Mentoring New Faculty

Colonnade

Faculty mentoring, an adaptable and practical strategy for bolstering faculty success, is key to faculty development. Mentoring has been shown to enhance teaching effectiveness, to increase research productivity, and to improve faculty retention, recruitment, productivity and satisfaction.1

Successful mentoring depends on building supportive relationships between new faculty members and established teacher-scholars poised to guide the advancement of their junior colleagues. A few key principles underpin faculty mentoring relationships at W&L:

  1. Mentorship is a collaborative learning process that draws upon the knowledge of a variety of faculty who can provide guidance (senior faculty, near peers, and peers may all function as mentors) to new faculty entering the professoriate or to more senior faculty transitioning to new roles. The relationship is a “reciprocal, supportive, and creative partnership of equals,” requiring active committed engagement on the part of both mentor and mentee.2
  2. Mentoring should help junior faculty successfully acquire the key competencies (scholarly independence, educational skills, and preparation for academic advancement), as well as the constructive professional relationships (professional networks) within the institution and beyond needed to develop a productive career.3
  3. The traditional, hierarchical, dyadic mentoring relationships may be enriched by an additional network of individuals providing very specific guidance in areas of professional development that may not be addressed within a single dyadic relationship.4 Formal assigned mentoring relationships and informal, mentee-initiated relationships may be complementary and support different aspects of career guidance.

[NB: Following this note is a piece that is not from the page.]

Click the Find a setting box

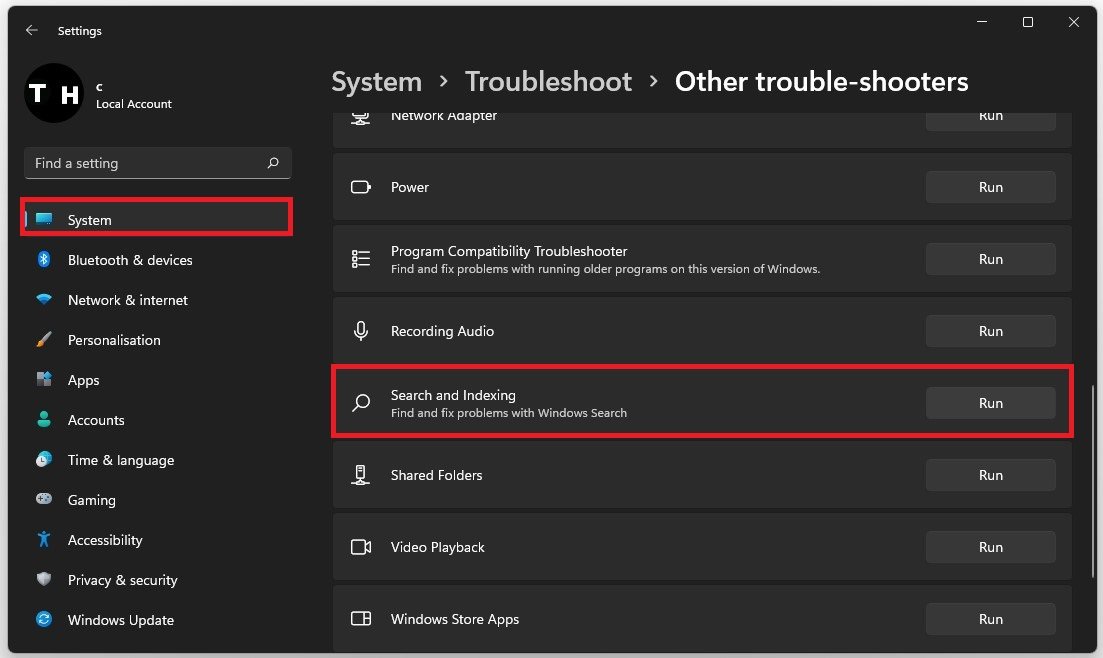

Mentoring networks are of particular relevance to faculty groups traditionally underrepresented in the professoriate.5

The scope of faculty mentoring should include guidance in multiple aspects of career development. These include, but may not be limited to the following:

  1. Teaching skills
  2. Development of independent scholarship and creative work
  3. Development of internal and external professional networks crucial to recognition as an independent scholar
  4. Strategies for success and advancement within the institution, school, or department, with attention paid to formal as well as informal measures of success
  5. Requirements for academic advancement
  6. Overall career planning, including short-, mid-, and long- term goals
  7. Management of career challenges of particular relevance to women and underrepresented minority faculty

To a large extent, the most fundamental, longterm mentoring occurs within a new colleague’s primary department or interdisciplinary program. Guided by the Department Faculty Development Document (DFDD), department and IP chairs determine the best structure to help new faculty members transition to W&L and begin robust careers within their disciplines. Approaches vary, but chairs may choose to assign individual mentors, organize group discussions between a new faculty member and junior and senior colleagues, plan class observations, or establish other structures of support.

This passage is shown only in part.